By the universal mind, then, Emerson merely means that plain fact that all or virtually all members of the human race share a vast repertoire of common mental abilities, concepts, judgments, and so on. This is not wild metaphysical speculation. It is an empirically obvious fact. Without this implied assumption of universal mind, for example, criminal laws and courts would be pointless. The mere fact that we hold people accountable for criminal misdeeds implies a shared set of assumptions about right and wrong, accountability for ones actions, etc.
Now it is true that one may, if one wants, elaborate the principle of a universal human mind and add all sorts of metaphysical speculations. Some do. They see this universal mind as deriving from the principle of all men being made in God’s image and likeness. These are important considerations, but they are, in a sense, secondary ones. More important is that is, it is important that all people — theists and atheists, metaphysicians and empiricists alike — can agree on the existence of the universal human character. Said another way, it is vital that we not let disagreements over metaphysics obscure or distract us from this more important consensus that there is a universal man or universal mind.
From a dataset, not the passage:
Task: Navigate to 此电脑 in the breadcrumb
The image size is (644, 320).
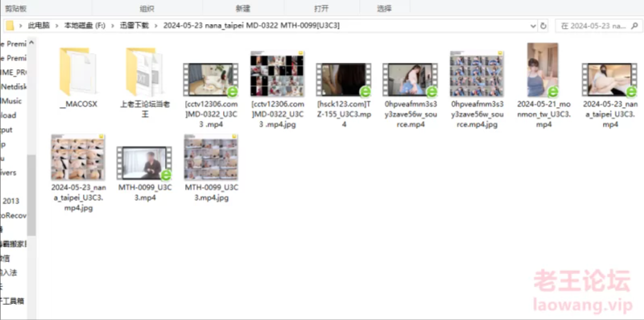Action: coord(39,26)
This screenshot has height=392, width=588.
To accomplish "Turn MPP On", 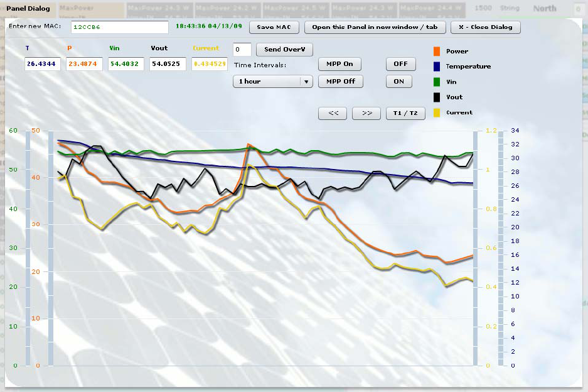I will 339,64.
Why? Because this concept — something we all assume implicitly — has been insufficiently examined and developed at a collective level. It needs to become a topic of public discourse and scientific study, because its implications are enormous. We’ve only just begun this work as a species, as evidenced by the fact that we as yet haven’t even agreed even on a term! It’s always been with us, but only lately have be become fully aware of it. This realization is a milestone in the evolution of human consciousness and society.
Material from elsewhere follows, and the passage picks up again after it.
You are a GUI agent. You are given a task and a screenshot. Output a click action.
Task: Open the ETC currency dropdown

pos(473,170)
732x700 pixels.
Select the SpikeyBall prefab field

Maybe I’ll write a followup that discusses the specific ways in which this concept, fully developed, may advantageously affect our current social conditions. For now I’ll simply list a few relevant categories where it applies:
Human Dignity. Each person has vast potential and therefore vast dignity. Each carries, as it were, the wisdom and the sum of potential scientific, artistic, moral, and religious capabilities of the entire species. Any person has the innate hardware, and with just a little training could learn to discern the technical and aesthetic difference between a Botticelli painting from a Raphael, a Rembrandt from a Rubens. Each human being is sensitive to the difference between a Mozart piano sonata and one by Beethoven. And so in Science. Any person could understand the Theory of Relativity suitably explained. Or differential equations. Or the physics of black holes.
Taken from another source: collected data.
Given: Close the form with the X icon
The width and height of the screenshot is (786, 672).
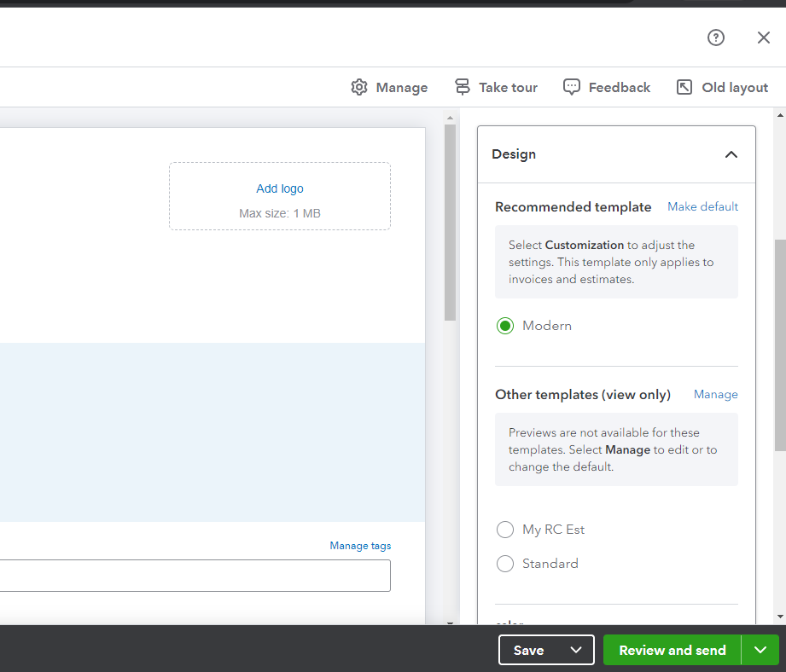Looking at the screenshot, I should coord(764,38).
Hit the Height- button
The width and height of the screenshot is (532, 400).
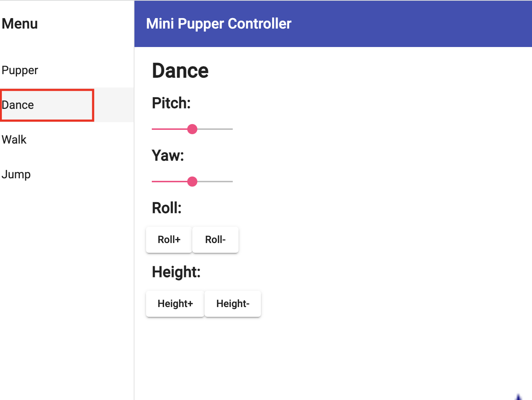233,304
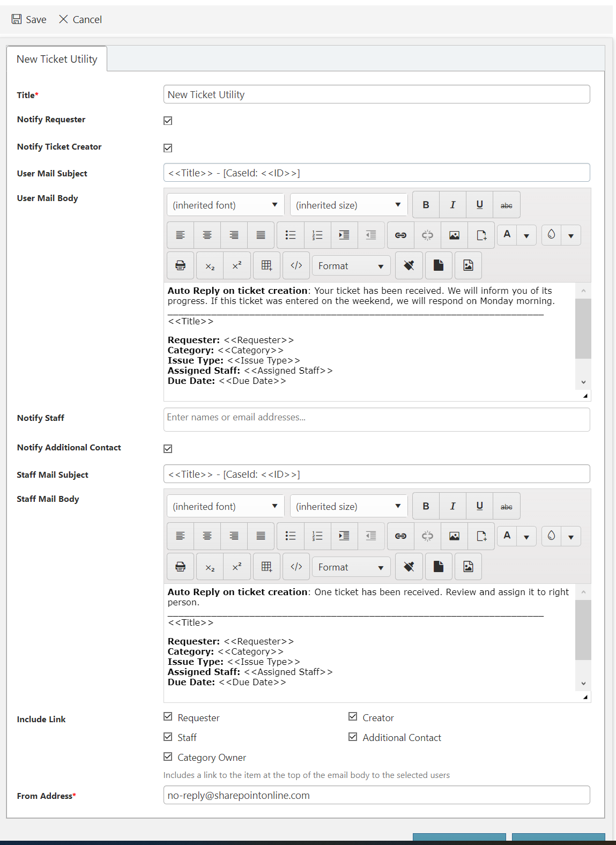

Consider this thought experiment. If the human race made itself extinct, but aliens rescued one survivor, that one person could be taught, almost by reading alone, to recover the sum of all scientific, moral, and artistic insights of the species! The entirety of our collective abilities would live on in one person. And, more, that would be true regardless of which person were the survivor. So much is the vast ability and dignity of each human being.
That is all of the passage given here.